> 課題 A
資源ベース経営戦略論の論文についてのノートによると、ワーナーフェルトはM&Aを何とみなしているか。

> 原文
2018年10月12日金曜日

Birger Wernerfelt, A Resource-based View of the Firm, Strategic Management Journal, Vol.5, 171-180, 1984に関するノート (2013/6/28)

資源ベース経営戦略論(RBV)の初期の論文の1つである。
 
ワーナーフェルトは、まず資源が収益性に与える影響を論じる。最初にポーターの五つの競争要因論を借りながら、参入障壁になぞらえて資源ポジション障壁というアイディアを提示する。資源ポジション障壁なき参入障壁は企業を多角化による参入者に対して脆弱にし、参入障壁なき資源ポジション障壁は、企業がその障壁から利益を売ることを妨げるとする。続いて単一市場についての具体例を、機械の能力、顧客ローヤリティ、生産経験、技術的主導性の四つについて示す。次に、多くの資源は複数の製品において利用されることに注目して多角化に焦点を当て、とくにM&Aによるそれに注目する。ワーナーフェルトは、M&Aを、それ以外の方法では市場で取引されないような資源の、不完全市場での取引とみなす。

> 課題 B
記録の冒頭から「Screen dimensions: 1389x868 click(1310, 81)」を含む行までを、両端の行も含めて一字一句変えずに出力せよ。

> 提供された記録
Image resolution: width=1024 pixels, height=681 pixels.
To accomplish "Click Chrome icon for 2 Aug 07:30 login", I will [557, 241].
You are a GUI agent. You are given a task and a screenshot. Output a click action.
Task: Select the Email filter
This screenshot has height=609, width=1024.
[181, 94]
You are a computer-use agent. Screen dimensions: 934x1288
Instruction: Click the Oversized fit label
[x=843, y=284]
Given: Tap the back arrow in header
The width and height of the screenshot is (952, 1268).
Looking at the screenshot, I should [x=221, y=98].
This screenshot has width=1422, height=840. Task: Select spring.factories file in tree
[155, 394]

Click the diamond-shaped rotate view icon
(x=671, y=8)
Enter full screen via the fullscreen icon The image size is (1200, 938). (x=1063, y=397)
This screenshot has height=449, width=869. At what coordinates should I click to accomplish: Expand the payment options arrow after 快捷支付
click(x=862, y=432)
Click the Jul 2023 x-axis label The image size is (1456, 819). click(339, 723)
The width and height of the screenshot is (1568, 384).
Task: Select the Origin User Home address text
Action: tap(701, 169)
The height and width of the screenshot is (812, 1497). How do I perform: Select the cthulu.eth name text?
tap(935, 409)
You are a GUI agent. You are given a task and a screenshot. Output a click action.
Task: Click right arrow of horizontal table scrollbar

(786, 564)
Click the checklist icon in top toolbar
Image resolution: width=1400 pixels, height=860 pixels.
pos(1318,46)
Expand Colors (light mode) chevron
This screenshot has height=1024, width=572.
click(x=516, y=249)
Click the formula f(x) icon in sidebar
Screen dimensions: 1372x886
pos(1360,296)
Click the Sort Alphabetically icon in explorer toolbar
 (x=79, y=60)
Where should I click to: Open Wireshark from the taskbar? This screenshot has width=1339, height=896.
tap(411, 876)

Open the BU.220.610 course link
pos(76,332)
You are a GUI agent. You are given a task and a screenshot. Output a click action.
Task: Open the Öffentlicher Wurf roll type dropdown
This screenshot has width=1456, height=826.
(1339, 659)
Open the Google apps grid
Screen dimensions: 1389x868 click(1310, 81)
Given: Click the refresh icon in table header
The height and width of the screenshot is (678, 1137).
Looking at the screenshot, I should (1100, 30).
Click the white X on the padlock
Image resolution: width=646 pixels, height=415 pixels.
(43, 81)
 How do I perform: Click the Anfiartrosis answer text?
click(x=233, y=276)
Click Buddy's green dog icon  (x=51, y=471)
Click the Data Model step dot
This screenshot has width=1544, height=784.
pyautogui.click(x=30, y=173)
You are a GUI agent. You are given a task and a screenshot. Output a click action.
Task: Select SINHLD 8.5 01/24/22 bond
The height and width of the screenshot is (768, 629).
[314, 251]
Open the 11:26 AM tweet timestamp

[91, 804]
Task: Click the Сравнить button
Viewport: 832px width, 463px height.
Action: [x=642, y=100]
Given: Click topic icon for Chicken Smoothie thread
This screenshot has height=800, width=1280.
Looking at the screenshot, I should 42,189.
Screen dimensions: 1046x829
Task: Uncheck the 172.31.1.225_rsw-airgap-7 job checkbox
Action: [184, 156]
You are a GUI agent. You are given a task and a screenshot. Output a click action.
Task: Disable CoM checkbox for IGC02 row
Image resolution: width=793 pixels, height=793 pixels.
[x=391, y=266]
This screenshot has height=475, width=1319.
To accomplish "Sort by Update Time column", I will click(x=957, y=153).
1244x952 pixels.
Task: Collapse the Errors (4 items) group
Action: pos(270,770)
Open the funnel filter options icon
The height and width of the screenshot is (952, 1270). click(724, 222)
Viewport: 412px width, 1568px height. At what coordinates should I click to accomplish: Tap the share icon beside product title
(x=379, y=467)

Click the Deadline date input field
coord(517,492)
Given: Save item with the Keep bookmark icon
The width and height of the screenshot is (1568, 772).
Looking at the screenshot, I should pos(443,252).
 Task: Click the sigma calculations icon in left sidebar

> 解答例 A
それ以外の方法では市場で取引されないような資源の、不完全市場での取引とみなしている。

> 解答例 B
Image resolution: width=1024 pixels, height=681 pixels.
To accomplish "Click Chrome icon for 2 Aug 07:30 login", I will [557, 241].
You are a GUI agent. You are given a task and a screenshot. Output a click action.
Task: Select the Email filter
This screenshot has height=609, width=1024.
[181, 94]
You are a computer-use agent. Screen dimensions: 934x1288
Instruction: Click the Oversized fit label
[x=843, y=284]
Given: Tap the back arrow in header
The width and height of the screenshot is (952, 1268).
Looking at the screenshot, I should [x=221, y=98].
This screenshot has width=1422, height=840. Task: Select spring.factories file in tree
[155, 394]

Click the diamond-shaped rotate view icon
(x=671, y=8)
Enter full screen via the fullscreen icon The image size is (1200, 938). (x=1063, y=397)
This screenshot has height=449, width=869. At what coordinates should I click to accomplish: Expand the payment options arrow after 快捷支付
click(x=862, y=432)
Click the Jul 2023 x-axis label The image size is (1456, 819). click(339, 723)
The width and height of the screenshot is (1568, 384).
Task: Select the Origin User Home address text
Action: tap(701, 169)
The height and width of the screenshot is (812, 1497). How do I perform: Select the cthulu.eth name text?
tap(935, 409)
You are a GUI agent. You are given a task and a screenshot. Output a click action.
Task: Click right arrow of horizontal table scrollbar

(786, 564)
Click the checklist icon in top toolbar
Image resolution: width=1400 pixels, height=860 pixels.
pos(1318,46)
Expand Colors (light mode) chevron
This screenshot has height=1024, width=572.
click(x=516, y=249)
Click the formula f(x) icon in sidebar
Screen dimensions: 1372x886
pos(1360,296)
Click the Sort Alphabetically icon in explorer toolbar
 (x=79, y=60)
Where should I click to: Open Wireshark from the taskbar? This screenshot has width=1339, height=896.
tap(411, 876)

Open the BU.220.610 course link
pos(76,332)
You are a GUI agent. You are given a task and a screenshot. Output a click action.
Task: Open the Öffentlicher Wurf roll type dropdown
This screenshot has width=1456, height=826.
(1339, 659)
Open the Google apps grid
Screen dimensions: 1389x868 click(1310, 81)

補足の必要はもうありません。